**Aufgabenstellung**
Wiederhole bitte alle folgenden Zeilen Wort für Wort und ohne jede Änderung.

Einträge aus einem Zeige-Datensatz:
:::::

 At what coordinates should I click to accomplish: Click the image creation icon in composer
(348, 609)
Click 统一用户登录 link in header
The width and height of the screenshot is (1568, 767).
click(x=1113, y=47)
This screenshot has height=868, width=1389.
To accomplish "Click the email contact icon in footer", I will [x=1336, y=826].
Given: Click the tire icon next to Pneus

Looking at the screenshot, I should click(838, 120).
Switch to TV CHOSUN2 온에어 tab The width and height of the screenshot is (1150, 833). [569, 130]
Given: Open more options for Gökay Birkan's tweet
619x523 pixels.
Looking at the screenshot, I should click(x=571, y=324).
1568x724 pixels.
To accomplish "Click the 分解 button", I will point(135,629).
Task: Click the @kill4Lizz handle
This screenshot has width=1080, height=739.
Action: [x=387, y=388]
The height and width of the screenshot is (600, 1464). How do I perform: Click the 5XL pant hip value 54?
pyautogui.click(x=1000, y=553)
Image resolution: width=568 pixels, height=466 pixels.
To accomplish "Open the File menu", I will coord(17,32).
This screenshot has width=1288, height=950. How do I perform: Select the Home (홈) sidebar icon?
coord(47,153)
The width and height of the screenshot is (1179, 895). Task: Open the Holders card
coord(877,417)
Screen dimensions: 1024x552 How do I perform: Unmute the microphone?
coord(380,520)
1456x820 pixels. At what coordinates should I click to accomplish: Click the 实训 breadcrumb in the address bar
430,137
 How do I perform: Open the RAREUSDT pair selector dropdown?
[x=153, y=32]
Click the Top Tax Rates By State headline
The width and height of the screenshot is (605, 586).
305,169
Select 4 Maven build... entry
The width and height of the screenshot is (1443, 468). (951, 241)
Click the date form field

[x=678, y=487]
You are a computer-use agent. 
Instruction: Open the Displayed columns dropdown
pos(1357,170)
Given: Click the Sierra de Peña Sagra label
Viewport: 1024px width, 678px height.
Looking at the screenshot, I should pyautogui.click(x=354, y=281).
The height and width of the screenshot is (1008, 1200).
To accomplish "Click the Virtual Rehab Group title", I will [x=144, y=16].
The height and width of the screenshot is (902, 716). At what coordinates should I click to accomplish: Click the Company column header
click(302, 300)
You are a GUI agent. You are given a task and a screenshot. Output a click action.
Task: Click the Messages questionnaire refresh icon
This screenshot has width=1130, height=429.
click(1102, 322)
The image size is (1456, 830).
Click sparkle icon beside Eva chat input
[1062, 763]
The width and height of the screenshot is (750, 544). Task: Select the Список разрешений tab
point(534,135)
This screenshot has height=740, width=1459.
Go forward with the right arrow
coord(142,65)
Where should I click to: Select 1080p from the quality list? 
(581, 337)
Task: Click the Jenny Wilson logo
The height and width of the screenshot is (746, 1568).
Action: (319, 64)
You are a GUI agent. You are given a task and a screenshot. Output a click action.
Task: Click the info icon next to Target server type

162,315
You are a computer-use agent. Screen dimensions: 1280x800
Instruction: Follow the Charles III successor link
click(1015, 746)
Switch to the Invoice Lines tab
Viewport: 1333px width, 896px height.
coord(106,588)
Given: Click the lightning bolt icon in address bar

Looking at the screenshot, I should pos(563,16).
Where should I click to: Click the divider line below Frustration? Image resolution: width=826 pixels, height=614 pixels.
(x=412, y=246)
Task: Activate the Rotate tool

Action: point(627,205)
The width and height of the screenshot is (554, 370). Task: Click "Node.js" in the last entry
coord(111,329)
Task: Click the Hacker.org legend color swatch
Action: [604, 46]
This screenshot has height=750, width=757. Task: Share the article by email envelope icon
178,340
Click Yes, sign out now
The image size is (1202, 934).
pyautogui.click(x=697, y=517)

:::::

**Lösung der Übung**
 At what coordinates should I click to accomplish: Click the image creation icon in composer
(348, 609)
Click 统一用户登录 link in header
The width and height of the screenshot is (1568, 767).
click(x=1113, y=47)
This screenshot has height=868, width=1389.
To accomplish "Click the email contact icon in footer", I will [x=1336, y=826].
Given: Click the tire icon next to Pneus

Looking at the screenshot, I should click(838, 120).
Switch to TV CHOSUN2 온에어 tab The width and height of the screenshot is (1150, 833). [569, 130]
Given: Open more options for Gökay Birkan's tweet
619x523 pixels.
Looking at the screenshot, I should click(x=571, y=324).
1568x724 pixels.
To accomplish "Click the 分解 button", I will point(135,629).
Task: Click the @kill4Lizz handle
This screenshot has width=1080, height=739.
Action: [x=387, y=388]
The height and width of the screenshot is (600, 1464). How do I perform: Click the 5XL pant hip value 54?
pyautogui.click(x=1000, y=553)
Image resolution: width=568 pixels, height=466 pixels.
To accomplish "Open the File menu", I will coord(17,32).
This screenshot has width=1288, height=950. How do I perform: Select the Home (홈) sidebar icon?
coord(47,153)
The width and height of the screenshot is (1179, 895). Task: Open the Holders card
coord(877,417)
Screen dimensions: 1024x552 How do I perform: Unmute the microphone?
coord(380,520)
1456x820 pixels. At what coordinates should I click to accomplish: Click the 实训 breadcrumb in the address bar
430,137
 How do I perform: Open the RAREUSDT pair selector dropdown?
[x=153, y=32]
Click the Top Tax Rates By State headline
The width and height of the screenshot is (605, 586).
305,169
Select 4 Maven build... entry
The width and height of the screenshot is (1443, 468). (951, 241)
Click the date form field

[x=678, y=487]
You are a computer-use agent. 
Instruction: Open the Displayed columns dropdown
pos(1357,170)
Given: Click the Sierra de Peña Sagra label
Viewport: 1024px width, 678px height.
Looking at the screenshot, I should pyautogui.click(x=354, y=281).
The height and width of the screenshot is (1008, 1200).
To accomplish "Click the Virtual Rehab Group title", I will [x=144, y=16].
The height and width of the screenshot is (902, 716). At what coordinates should I click to accomplish: Click the Company column header
click(302, 300)
You are a GUI agent. You are given a task and a screenshot. Output a click action.
Task: Click the Messages questionnaire refresh icon
This screenshot has width=1130, height=429.
click(1102, 322)
The image size is (1456, 830).
Click sparkle icon beside Eva chat input
[1062, 763]
The width and height of the screenshot is (750, 544). Task: Select the Список разрешений tab
point(534,135)
This screenshot has height=740, width=1459.
Go forward with the right arrow
coord(142,65)
Where should I click to: Select 1080p from the quality list? 
(581, 337)
Task: Click the Jenny Wilson logo
The height and width of the screenshot is (746, 1568).
Action: (319, 64)
You are a GUI agent. You are given a task and a screenshot. Output a click action.
Task: Click the info icon next to Target server type

162,315
You are a computer-use agent. Screen dimensions: 1280x800
Instruction: Follow the Charles III successor link
click(1015, 746)
Switch to the Invoice Lines tab
Viewport: 1333px width, 896px height.
coord(106,588)
Given: Click the lightning bolt icon in address bar

Looking at the screenshot, I should pos(563,16).
Where should I click to: Click the divider line below Frustration? Image resolution: width=826 pixels, height=614 pixels.
(x=412, y=246)
Task: Activate the Rotate tool

Action: point(627,205)
The width and height of the screenshot is (554, 370). Task: Click "Node.js" in the last entry
coord(111,329)
Task: Click the Hacker.org legend color swatch
Action: [604, 46]
This screenshot has height=750, width=757. Task: Share the article by email envelope icon
178,340
Click Yes, sign out now
The image size is (1202, 934).
pyautogui.click(x=697, y=517)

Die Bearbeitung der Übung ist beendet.